Lennon, alors titulaire d'un doctorat. étudiant à l'Université Victoria de Wellington, en Nouvelle-Zélande, visait à protéger les scinques, des lézards dont se nourrissent des souris non indigènes. Lorsque la construction d'une route près de Wellington a déplacé une population locale de reptiles, celle-ci a été déplacée vers un autre site. Mais le nouvel emplacement ne disposait pas des amas de roches que les scinques utilisent comme abri.

Lennon et ses collègues ont donc décidé de créer un tas de roches à l'épreuve des souris. Cela s’est avéré plus difficile qu’ils ne le pensaient.

La solution est finalement venue de l’amour de Lennon pour les jeux vidéo, en particulier celui appelé The Elder Scrolls, qui présentait une scène dans laquelle des pastèques tombent du ciel pour former un tas. Inspiré, Lennon a programmé une simulation pour empiler des pierres virtuelles, créant ainsi des crevasses suffisamment grandes pour les lézards, mais trop petites pour les souris. Cette simulation, générée avec le même moteur de jeu que celui utilisé pour construire The Elder Scrolls, a montré aux scientifiques quelles tailles de pierres choisir et comment les assembler.

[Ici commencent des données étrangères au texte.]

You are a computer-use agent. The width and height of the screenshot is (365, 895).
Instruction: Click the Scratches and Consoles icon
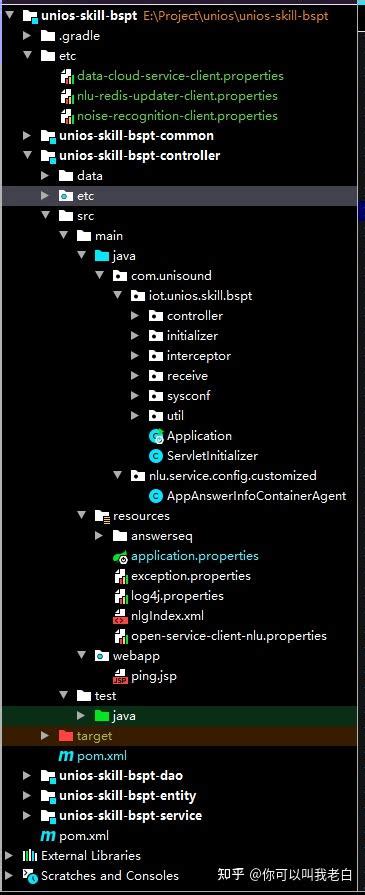coord(30,876)
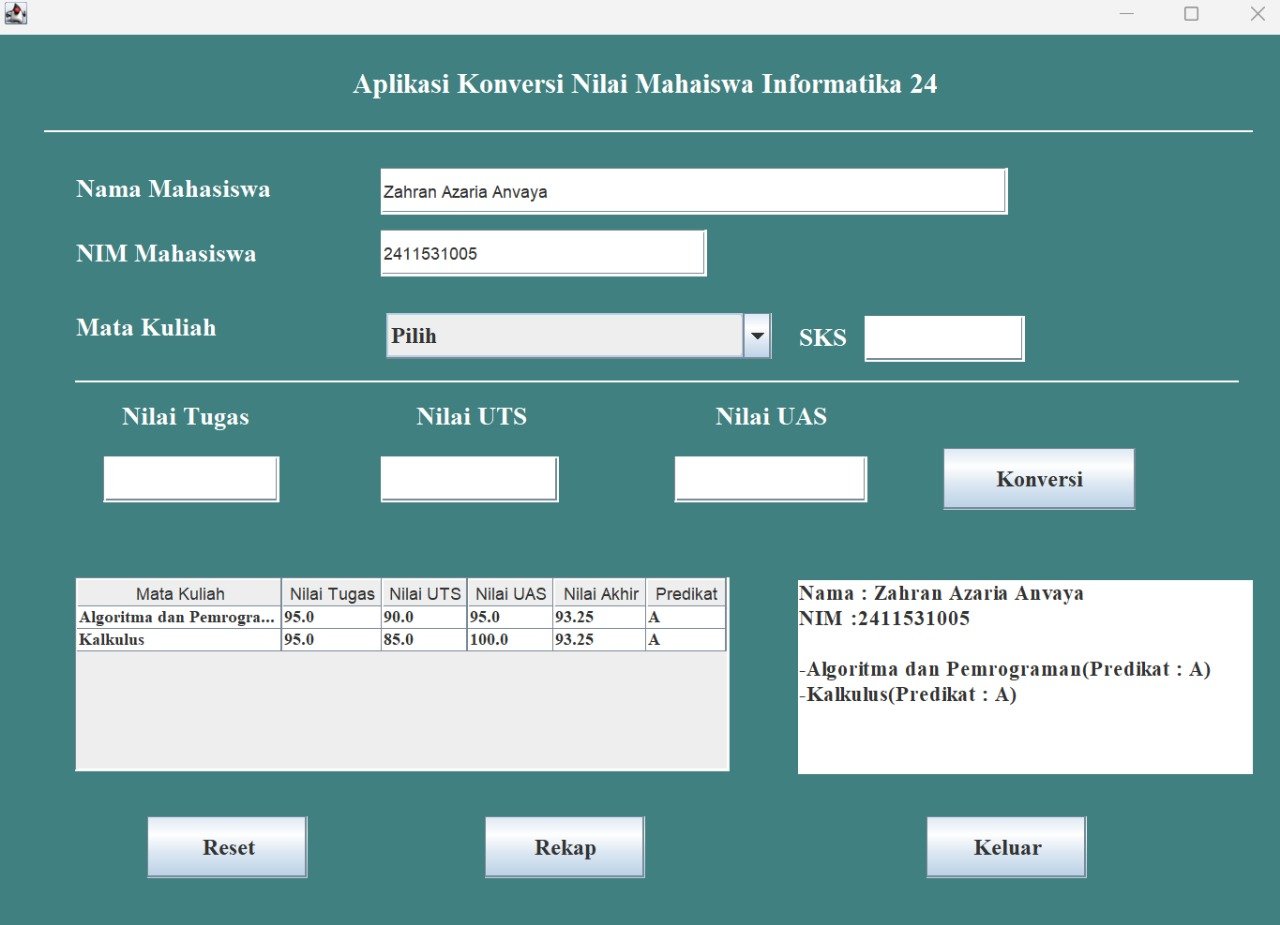Focus the Nilai Tugas input box

click(191, 479)
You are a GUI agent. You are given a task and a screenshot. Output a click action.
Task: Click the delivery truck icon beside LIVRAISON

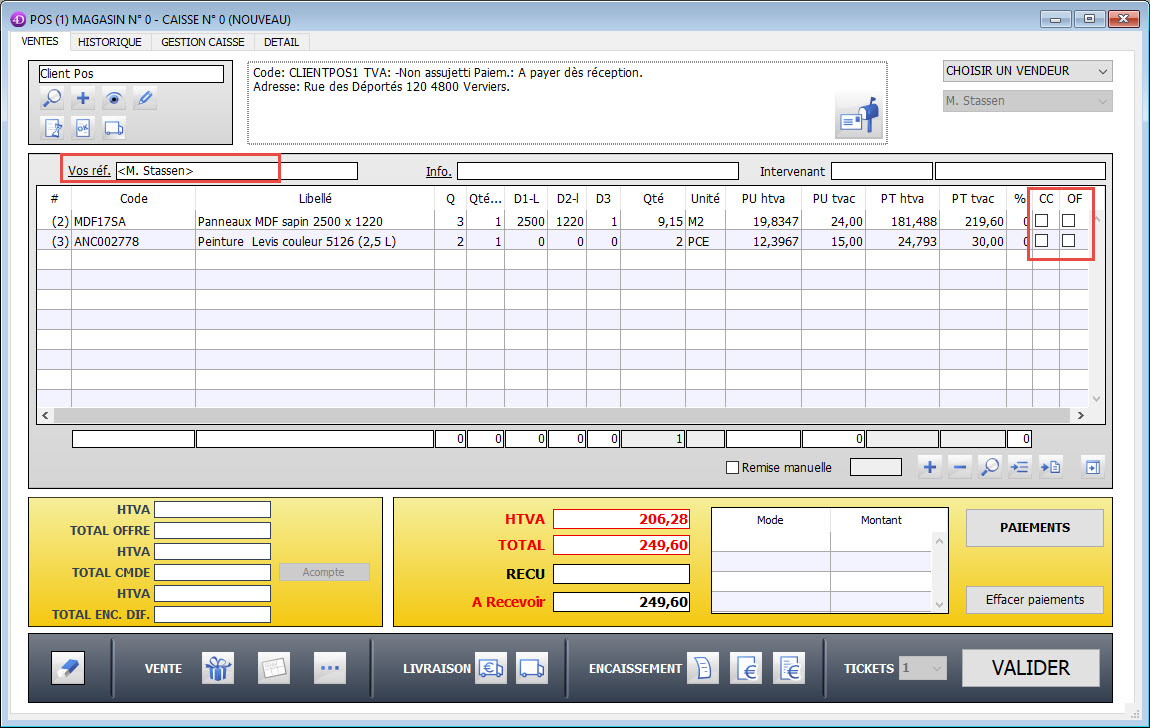532,668
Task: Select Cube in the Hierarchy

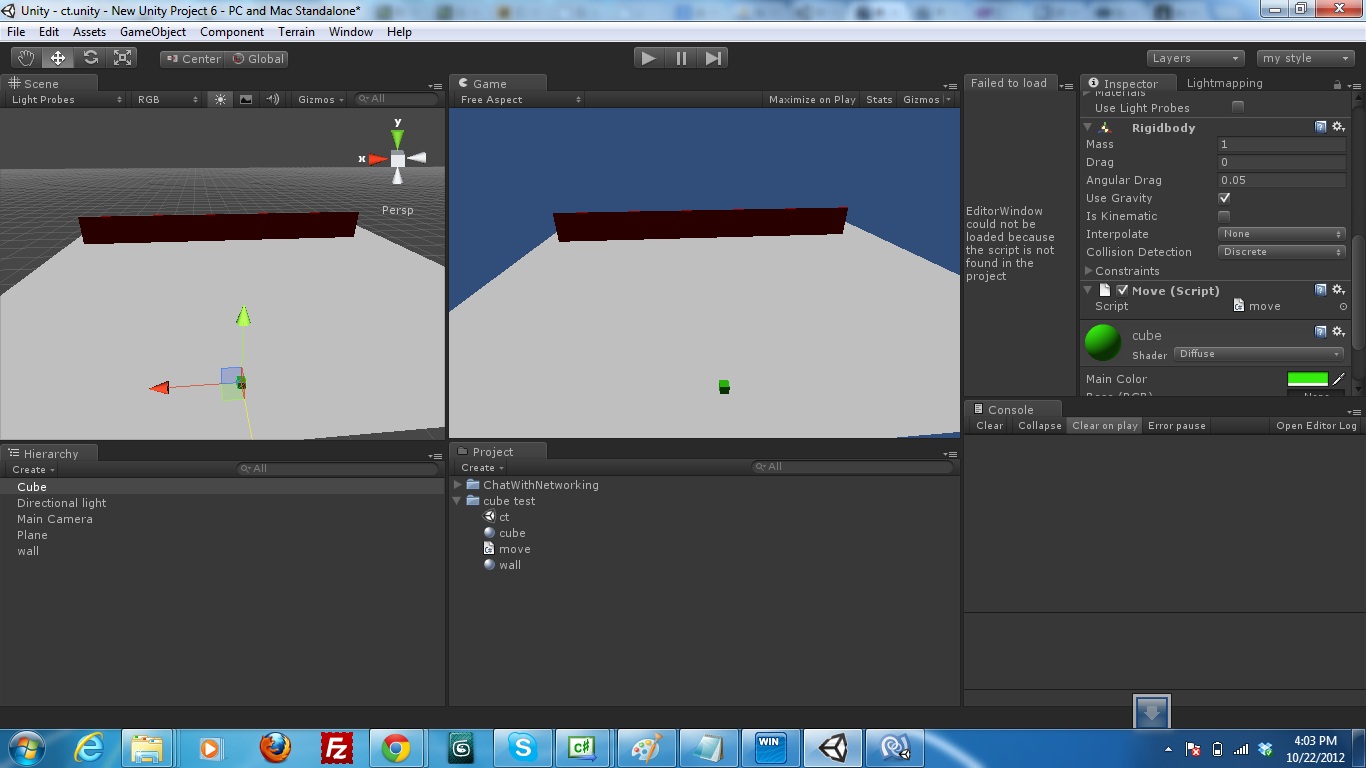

Alors que le changement climatique, l’agriculture et le développement urbain alimentent la destruction des habitats naturels, de nombreux défenseurs de l’environnement ont souligné la nécessité de protéger les animaux en voie de disparition laissés sans abri. Mais recréer des habitats naturels n’est pas facile : par exemple, les creux d’arbres, où nichent les hiboux ou les chauves-souris, peuvent mettre plus de 100 ans à se développer. Et bien que les options fabriquées par l’homme, notamment les nichoirs et les fausses tanières, soient un outil de conservation courant depuis des décennies, les chercheurs ont découvert que de nombreuses conceptions plus anciennes peuvent en réalité être nocives, laissant les animaux vulnérab...
[Courte citation de 8% de l'article original]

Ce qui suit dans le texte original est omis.